[START Dataset rows]
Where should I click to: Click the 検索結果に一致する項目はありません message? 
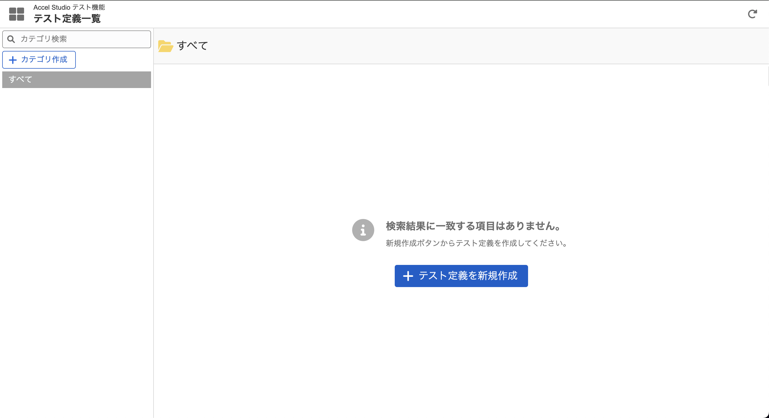point(473,226)
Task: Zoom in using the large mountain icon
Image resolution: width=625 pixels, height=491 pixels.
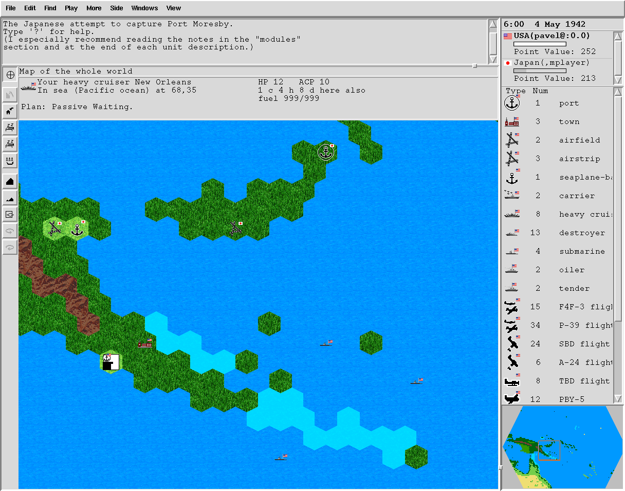Action: pos(10,181)
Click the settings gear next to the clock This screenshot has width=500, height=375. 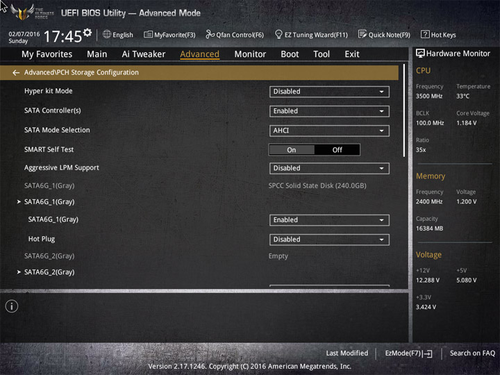coord(88,32)
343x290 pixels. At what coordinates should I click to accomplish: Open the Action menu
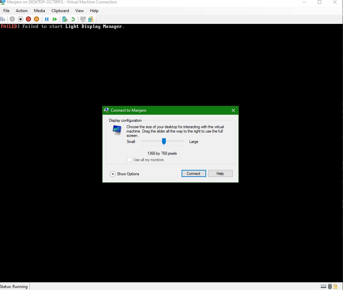(22, 11)
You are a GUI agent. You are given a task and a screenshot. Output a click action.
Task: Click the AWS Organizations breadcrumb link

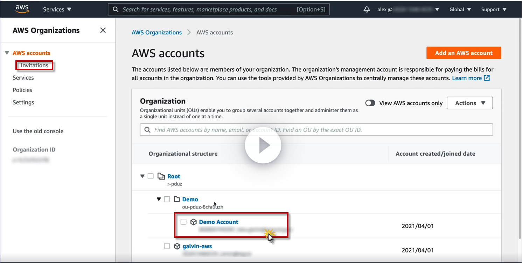[x=156, y=32]
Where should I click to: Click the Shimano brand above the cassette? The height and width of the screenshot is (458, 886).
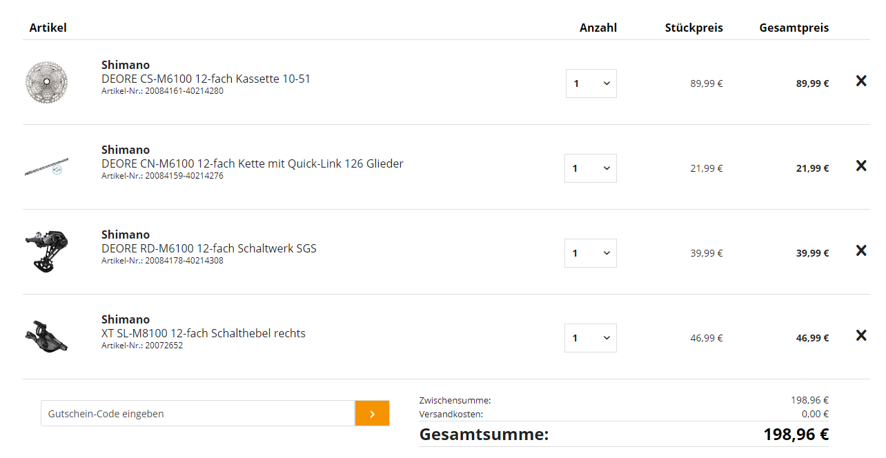click(x=126, y=65)
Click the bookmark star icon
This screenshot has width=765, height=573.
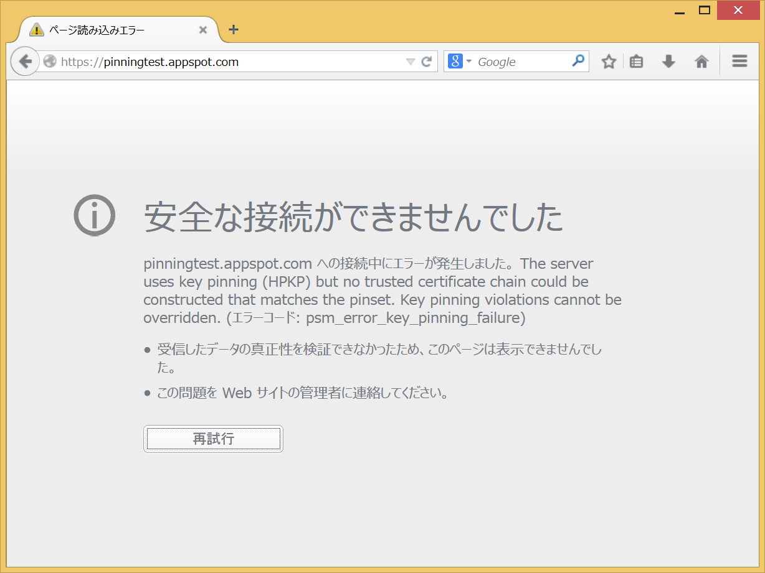pos(608,61)
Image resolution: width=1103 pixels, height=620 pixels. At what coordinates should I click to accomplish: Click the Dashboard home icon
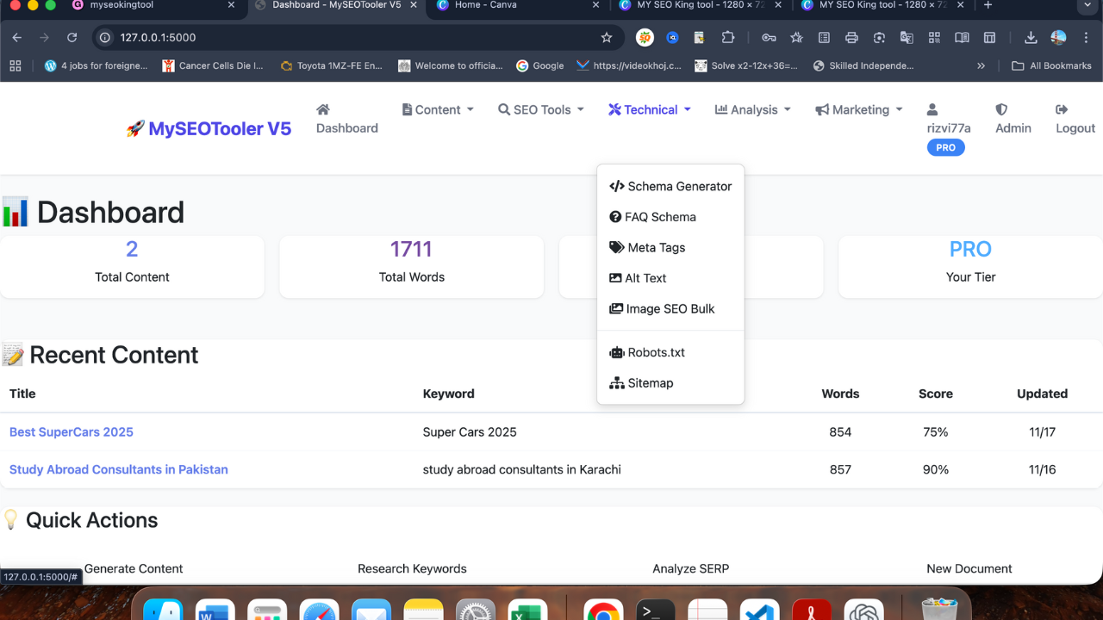(322, 110)
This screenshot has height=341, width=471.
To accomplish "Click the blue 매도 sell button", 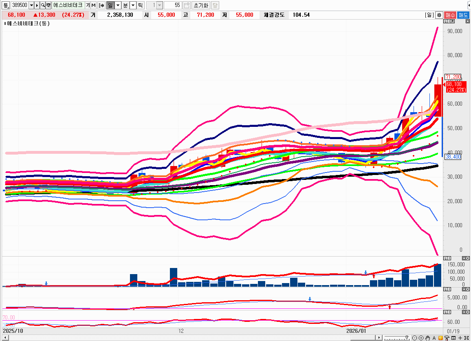I will (x=463, y=15).
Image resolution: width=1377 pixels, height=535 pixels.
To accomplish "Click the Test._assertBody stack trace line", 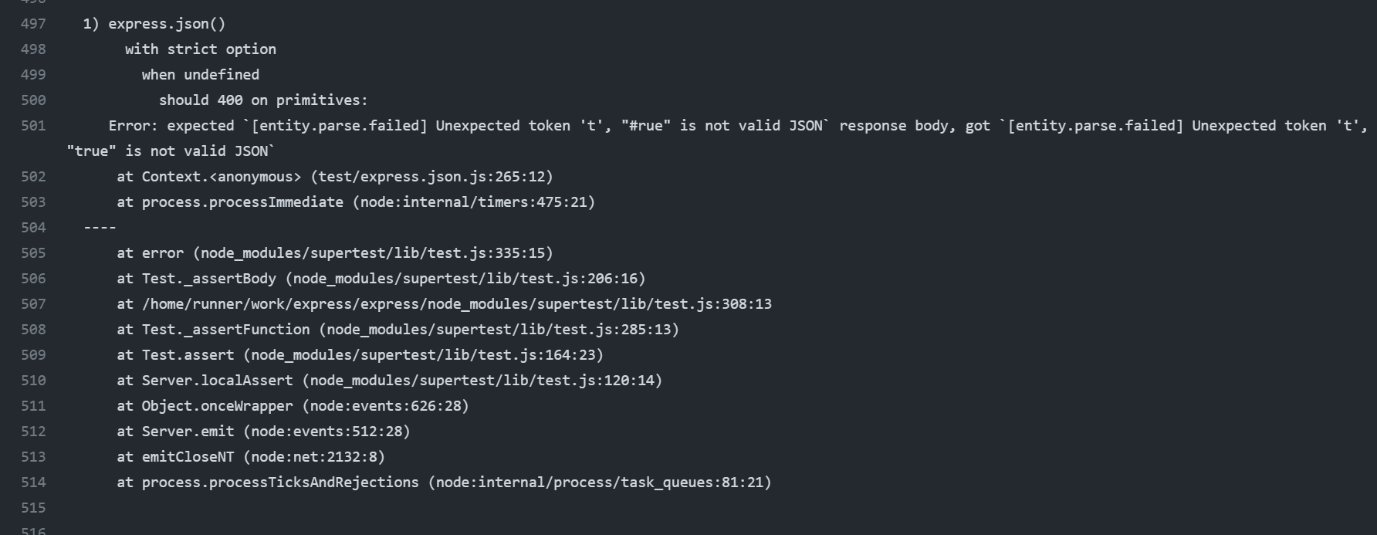I will coord(381,279).
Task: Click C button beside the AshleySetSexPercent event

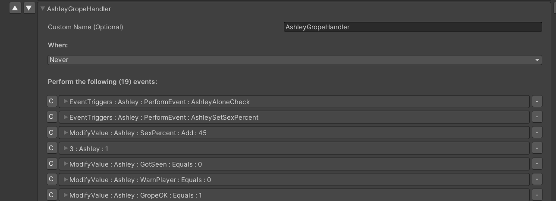Action: click(x=51, y=117)
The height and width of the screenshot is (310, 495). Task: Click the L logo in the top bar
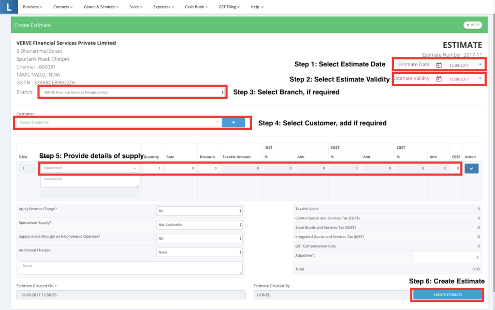(x=9, y=7)
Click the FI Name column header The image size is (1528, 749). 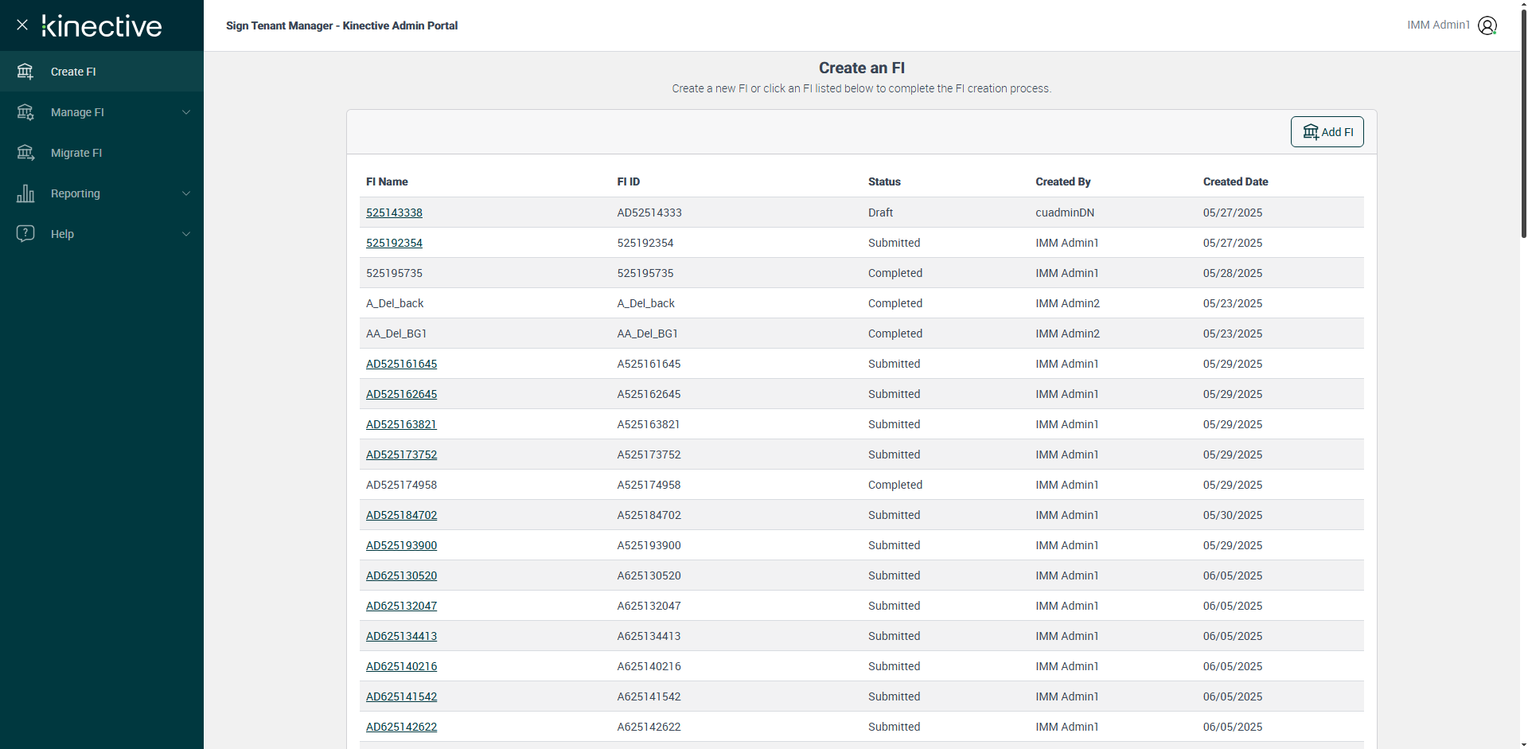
[END Dataset rows]
### Goal
Which lines run from the one containing "Where should I click to: Click the Shimano" through the one containing "pos(608,61)"? Copy those lines word for word, including both end lines, and leave the pictures out.

### Answer to the task
Where should I click to: Click the Shimano brand above the cassette? The height and width of the screenshot is (458, 886).
click(x=126, y=65)
Click the bookmark star icon
This screenshot has width=765, height=573.
pos(608,61)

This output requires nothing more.